* 原文:
○ ○ ○ ○ ○
住友グループの大黒柱として、長い間経営を支え続けた鉱山がありました。

 

別子銅山。

 

前回は主に江戸時代~明治時代に栄えた山の南側を巡ったので、今回は近代化を成し遂げて栄えた北側の遺構を巡っていきます。

 

前回は南側から上って標高1296mの銅山越を果たしました。

ここから北側に下って、標高750mの東平(とうなる)地区へと抜けます。

 

結構な急勾配をシャカシャカと下ってきました。

もう標高は1100mです。

ここで分岐点が現れます。

 

左側が今来た道。右側にはなだらかで直線的な道が続きます。

今回こちらには行きません。

 

今回進むのはこっち側。

反対側と同じく、直線的な道が続いています。

実はこの道…『上部鉄道』という鉄道の廃線跡なのです!

 

上部鉄道は1893年に開通した日本初の山岳鉄道です。

四国に初めて鉄道が開通したのが1888年なので、非常に迅速に開発されたのかが伺えますね。

もともと前回記載した牛車道を改良して馬車鉄道を通す予定だったようですが、欧米視察から帰還した初代住友総理事の広瀬宰平は鉄道の敷設を指示。

別子山を貫通した第一通洞から運び出される鉱石の運搬能力を飛躍的に向上させたのでした。

そんな古い時代にこんな標高の高いところを蒸気機関車が突っ走っていたのは驚きですね。

 

ちなみに、四国初の鉄道はJRではなく伊予鉄道です。

伊予鉄道は現在まで存続する鉄道会社としては、阪堺電車に次いで2番目に古いそうですよ。

閑話休題。

 

廃線跡を進んでいくと、建物が見えてきました。

これは鉱山遺跡ではなく、「銅山峰ヒュッテ」という山小屋です。

今は無人らしいですが、布団が干してあったのでちゃんと管理する方がいらっしゃるようですね。

 

反対側から。

この辺りは角石原停車場と呼ばれ、第一通洞からの積み出し拠点となっていました。

しかし、もっと標高の低い場所に第三通洞が開通すると、拠点はそちらの東平地区に移り、1911年に廃止となりました。

 

すぐ近くにある第一通洞坑口。

第一通洞はほぼ水平に別子山を貫通しており、山を挟んで反対側に前回紹介した第一通洞南口があります。

 

前回紹介した第一通洞南口の写真。

先へ進みましょう。

 

また急な下り坂が続きます。

この辺りからしばらく道に大きめの石がゴロゴロしています。

坂の勾配といい、道の荒れ具合といい、私のような登山経験皆無な観光客では北側からの銅山越は厳しそうです。

 

ゆっくり気を付けながら下ってきました。

東平地区まであと少し。

 

そんなところにこの写真看板がありました。

凄い斜面に家々が立ち並びます。

これらは社宅で、六畳一間の長屋だったそうです。

 

現在は…石垣しかわかりませんね…

 

そしてついに東平地区に到着!

左側が来た道で、右側は第三通洞坑口です。

この通洞の開通によって銅山開発が本格的に北側へと移っていきました。

 

第三通洞坑口。
○ ○ ○ ○ ○
* データ一覧:
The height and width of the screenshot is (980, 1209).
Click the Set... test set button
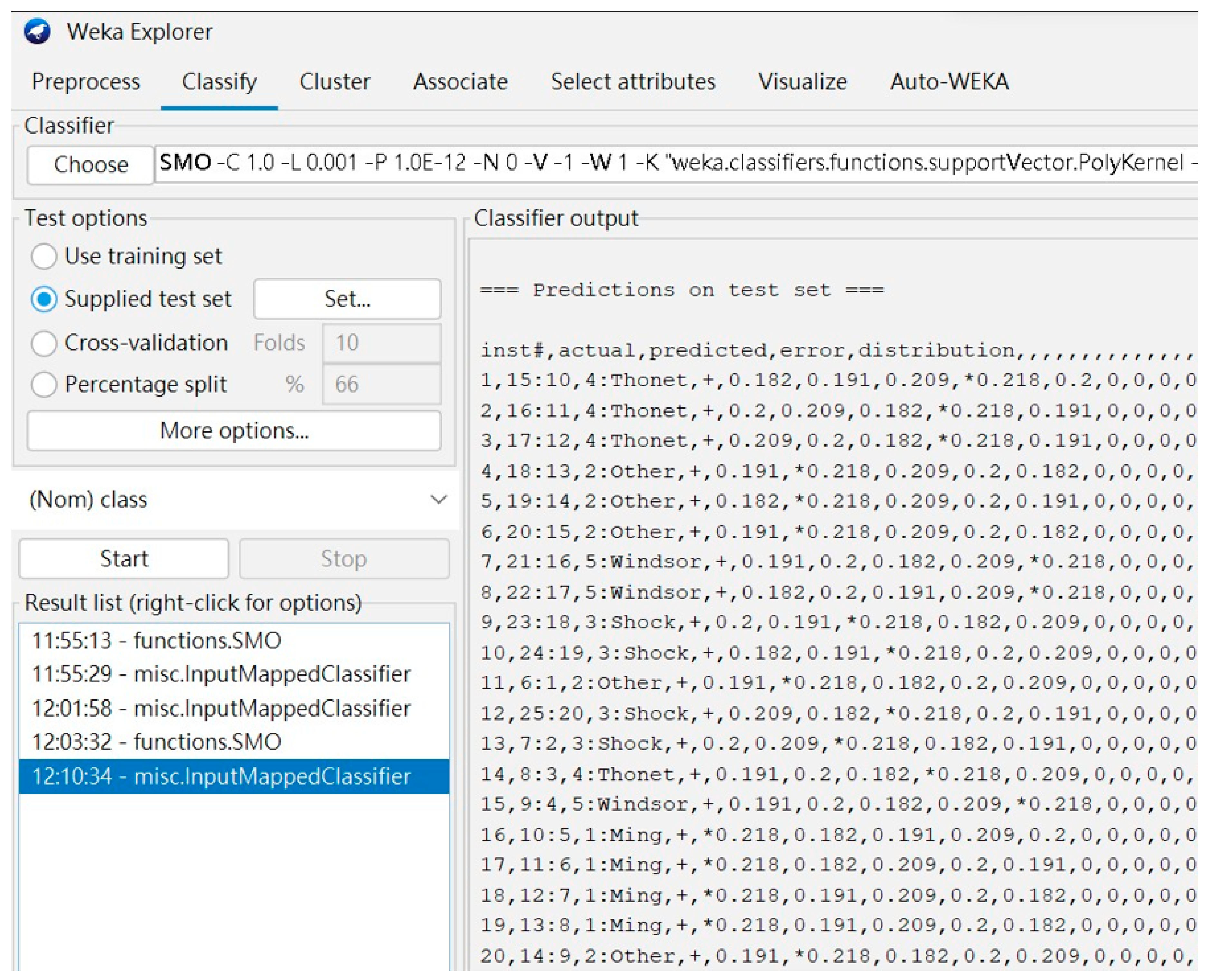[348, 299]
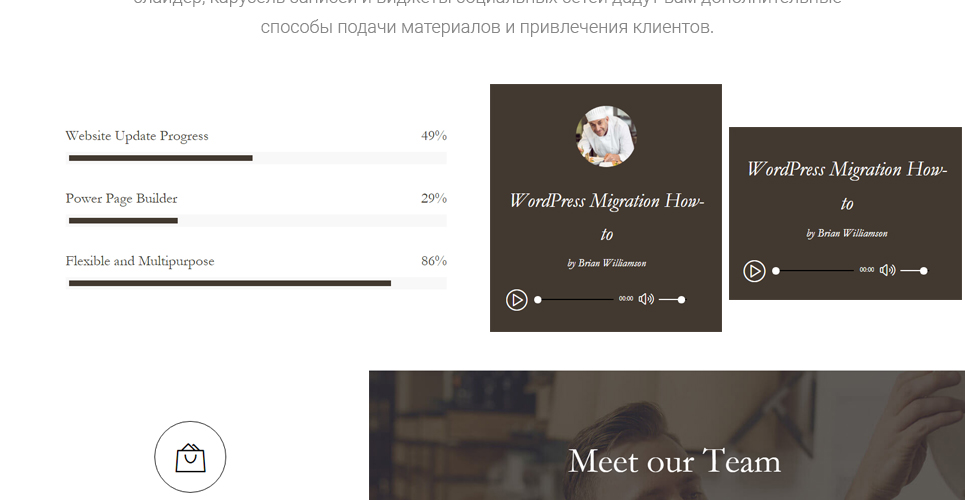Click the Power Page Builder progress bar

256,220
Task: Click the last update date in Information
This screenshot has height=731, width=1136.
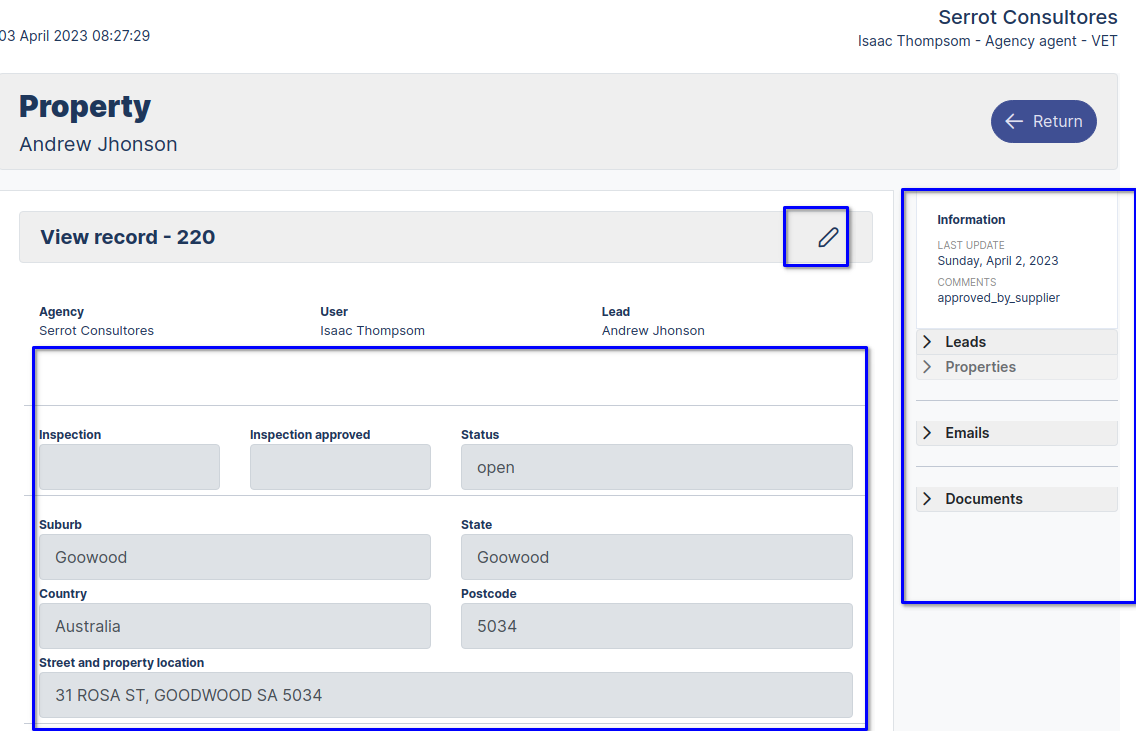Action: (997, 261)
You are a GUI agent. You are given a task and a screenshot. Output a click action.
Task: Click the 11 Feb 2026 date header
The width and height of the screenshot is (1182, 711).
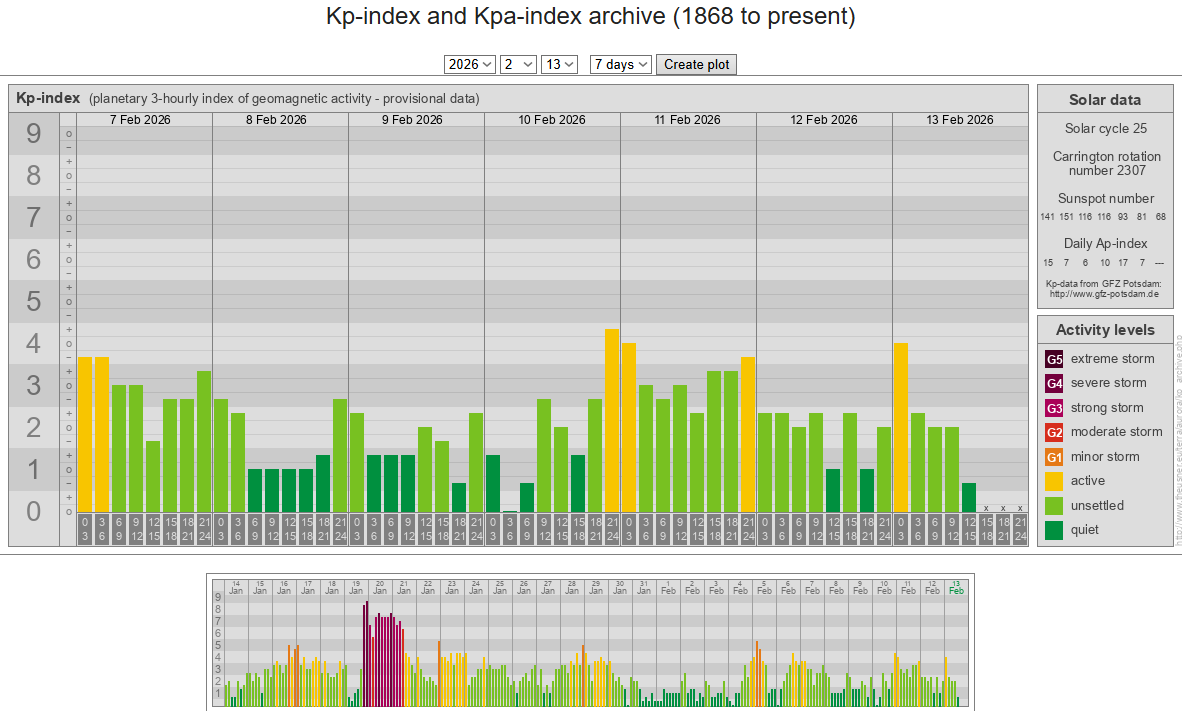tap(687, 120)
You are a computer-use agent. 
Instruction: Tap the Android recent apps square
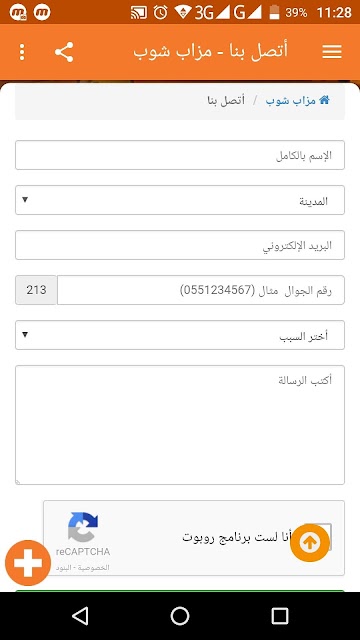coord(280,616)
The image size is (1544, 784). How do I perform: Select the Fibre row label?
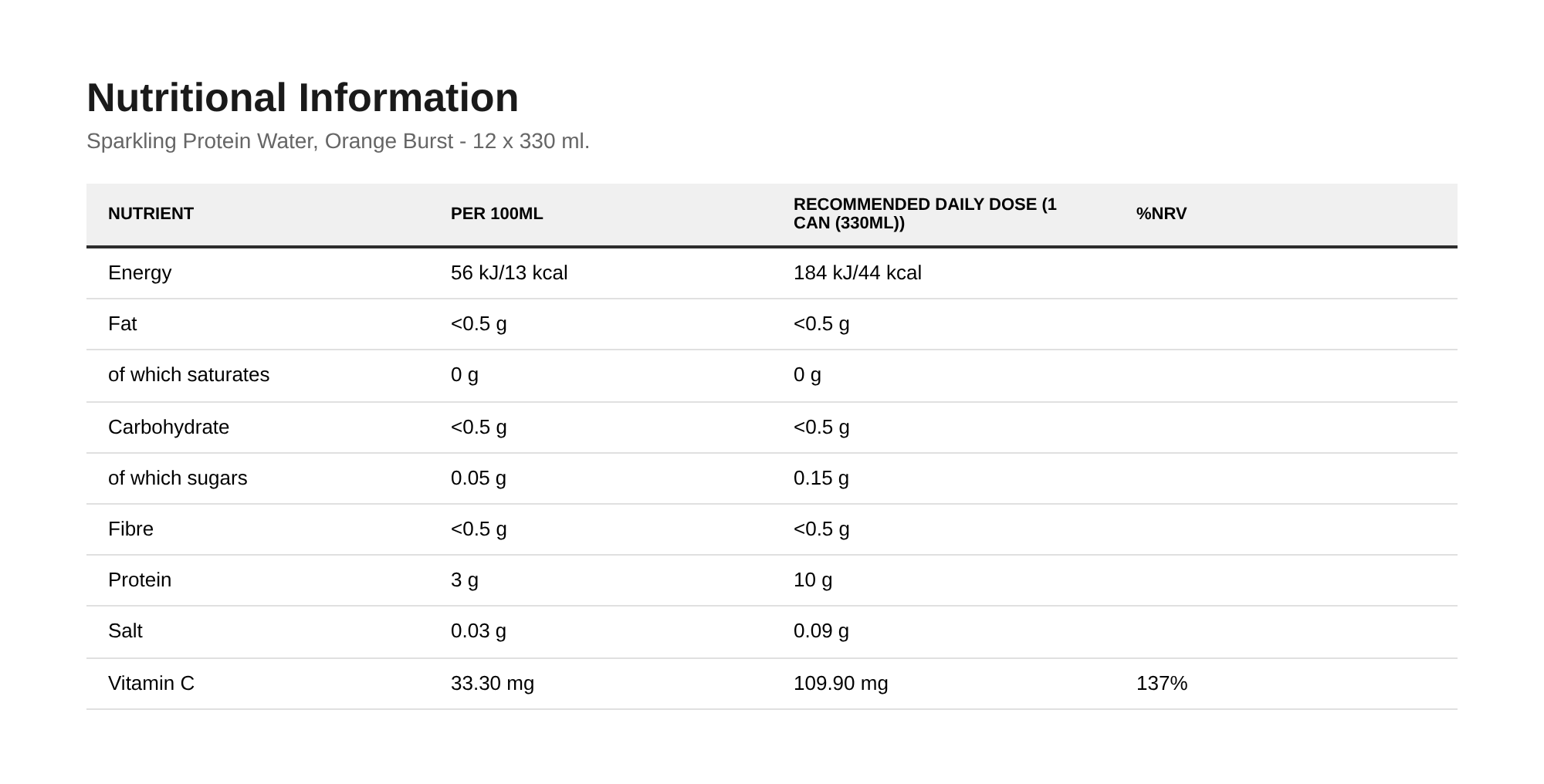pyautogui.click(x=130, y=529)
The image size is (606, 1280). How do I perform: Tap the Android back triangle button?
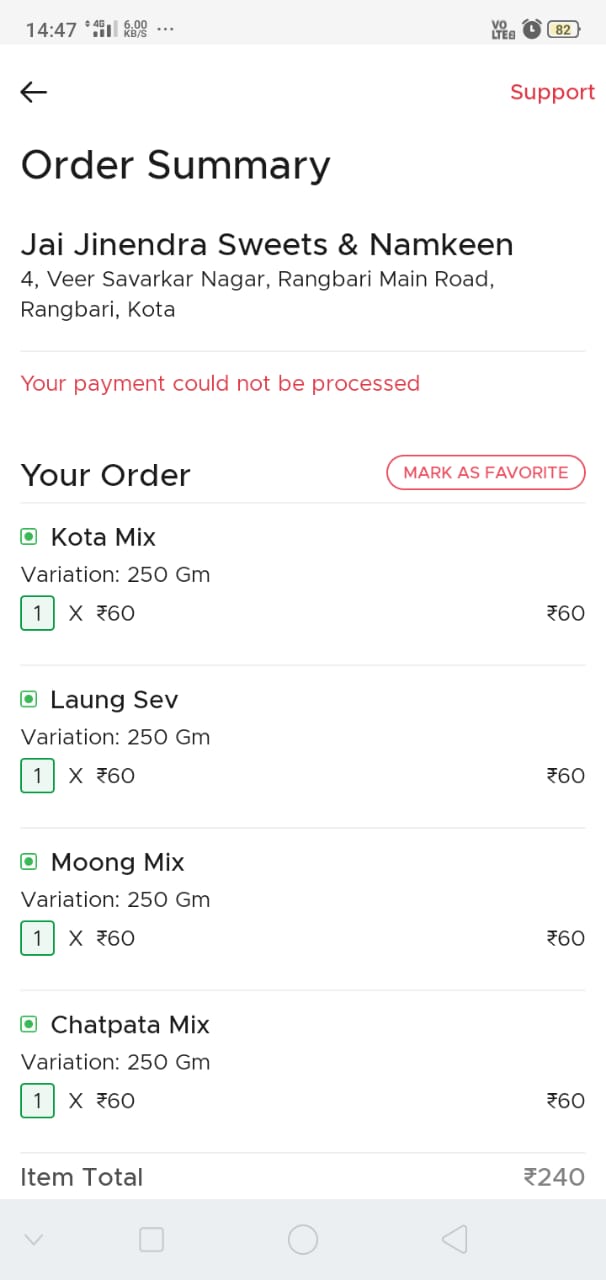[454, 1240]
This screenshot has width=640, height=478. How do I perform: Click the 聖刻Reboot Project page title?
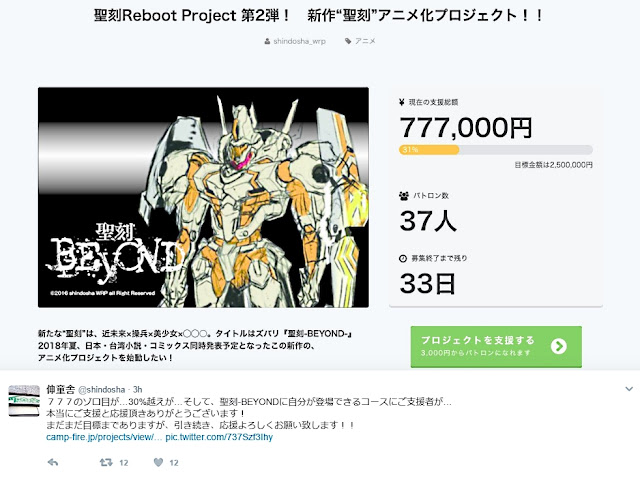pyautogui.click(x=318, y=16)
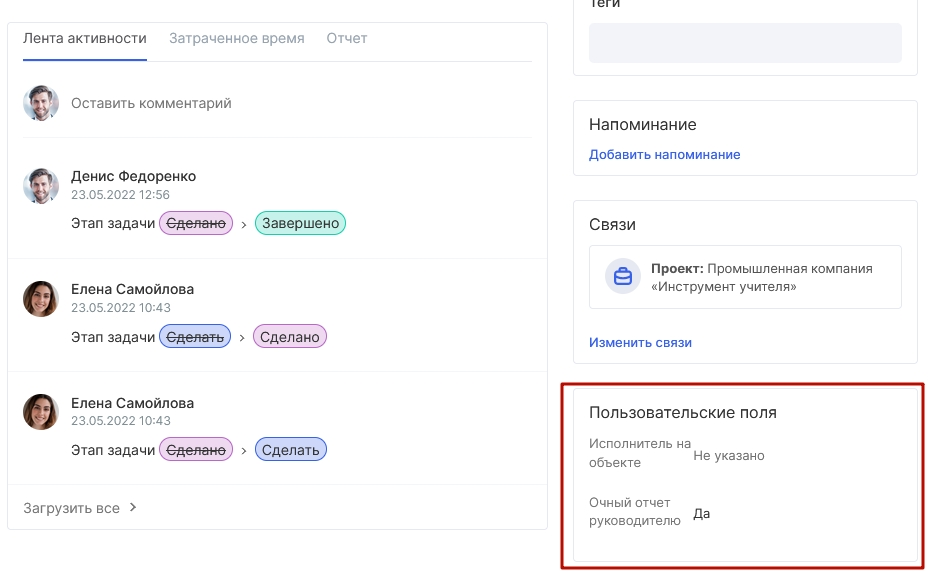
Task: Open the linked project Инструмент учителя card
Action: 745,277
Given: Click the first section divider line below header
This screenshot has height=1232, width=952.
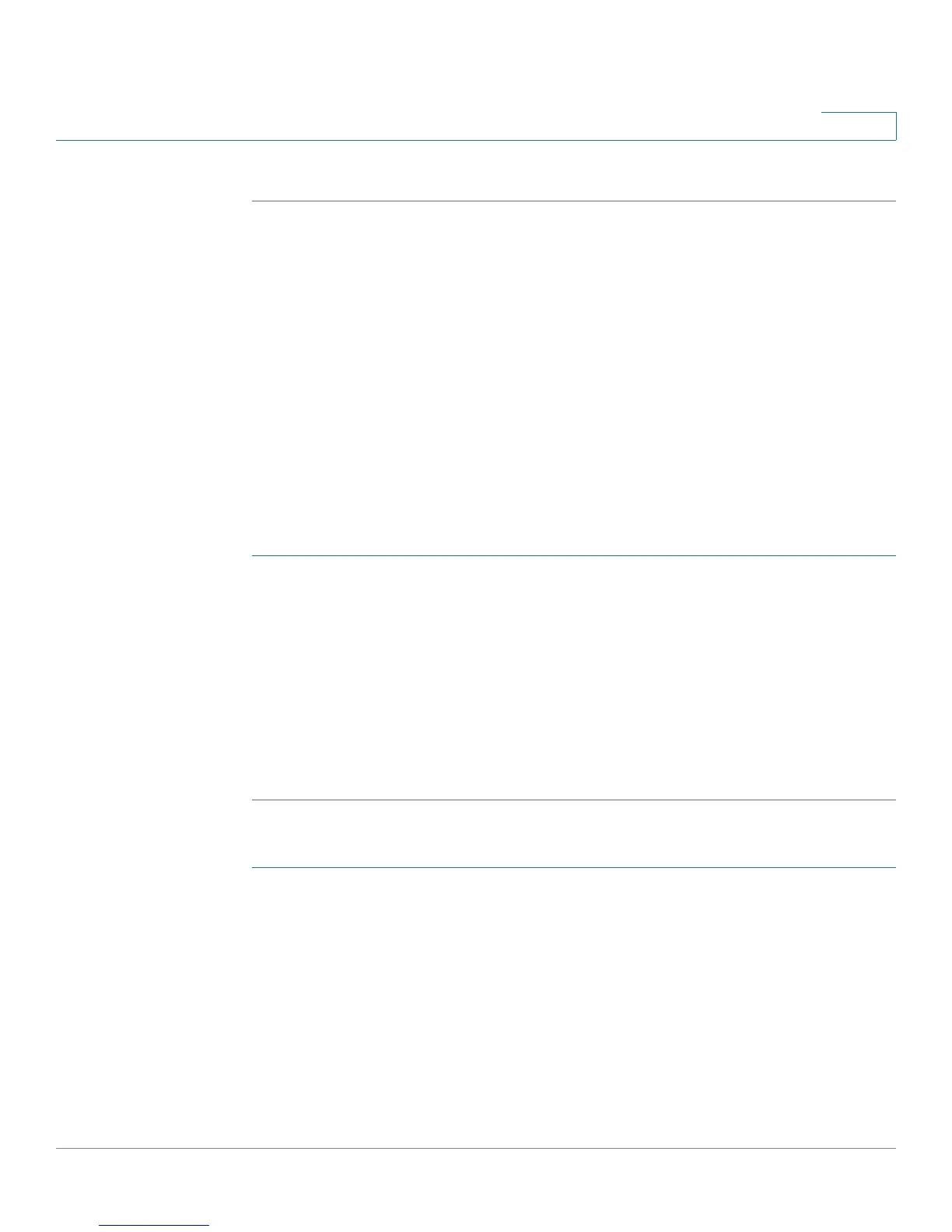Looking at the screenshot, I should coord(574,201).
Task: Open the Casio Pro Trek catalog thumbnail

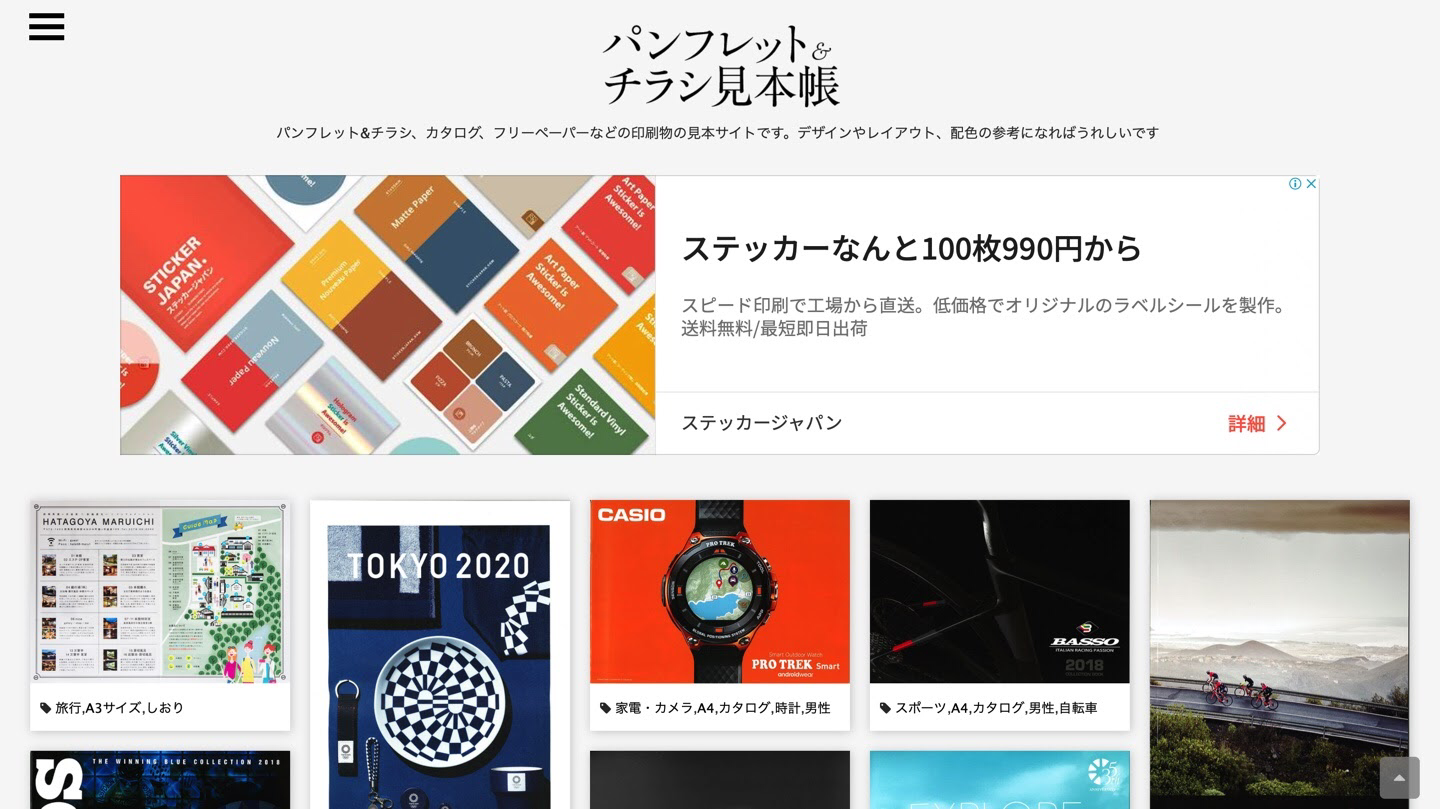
○ ○ ○ ○ ○
* 課題 A: 別子銅山の文章によると、上部鉄道は何年に開通しましたか。
* 課題 B: 別子銅山の文章から、「もともと前回記載した牛車道を」から「ちなみに、四国初の鉄道はJRではなく伊予鉄道です。」までを残らず書き出してください。
* 課題 C: 別子銅山の文章を、最後の文の後から書き継いでください。

* 解答 A: 1893年です。

* 解答 B:
もともと前回記載した牛車道を改良して馬車鉄道を通す予定だったようですが、欧米視察から帰還した初代住友総理事の広瀬宰平は鉄道の敷設を指示。

別子山を貫通した第一通洞から運び出される鉱石の運搬能力を飛躍的に向上させたのでした。

そんな古い時代にこんな標高の高いところを蒸気機関車が突っ走っていたのは驚きですね。

 

ちなみに、四国初の鉄道はJRではなく伊予鉄道です。

* 解答 C:
両脇の石積みと相まって迫力があります。

 

第三通洞手前は広場になっています。

ここにはかつて東平採鉱本部がありました。

1916年に銅山南側から拠点が北側に移ったことの象徴でもありました。

しかし、その14年後、1930年にはここも閉鎖され、本部は端出場(現在のマイントピア別子)へと移っていきました。

ちなみに、右側に写っている建物は変電所跡です。

 

変電所跡に来ました。

レンガ造りの建物が歴史を感じさせます。

 

中はこんな感じ。

思ったよりきれいです。

 

いいですね…非常にいいですよ…

聞こえるのは川のせせらぎと蝉の声。

嗚呼、素晴らしきかな…

ひとしきり感動したところで、次に行きましょう。

 

東平地区には大マンプ・小マンプと呼ばれるトンネルがあります。

大マンプは金網で塞がれており通行できませんが、小マンプは通行可能です。

中には鉱山で使われていたトロッコ関係の機械が展示されています。

この辺りまで来ると、一気に観光客の姿が増えます。

 

さて、ようやく東平地区最大の目玉に到着しました。

東平貯鉱庫・選鉱場跡です!

山間にポツンとある遺構、そしてその奥には新居浜市街瀬戸内海が広がります。

思わずため息が出そうなほど素晴らしい眺めです…

 

真上から見下ろしました。壮観ですね。

上から遺構を見下ろす構図から、古代インカ帝国の空中都市にあやかって『東洋のマチュピチュ』なんて呼ばれたりもします。

それはちょっと誇大広告のような気もするけど、まあ綺麗だからいいか。

 

第三通洞から運び出された鉱石は岩石と区別された後に一旦この貯鉱庫に入れられ、順次索道の列車へと積み込まれていきました。

 

荷上げ・荷下ろしのためにインクラインも敷設されました。

京都の蹴上にもあったアレですね。

鉱山関係のものだけではなく、日用品なども取り扱っていたそうです。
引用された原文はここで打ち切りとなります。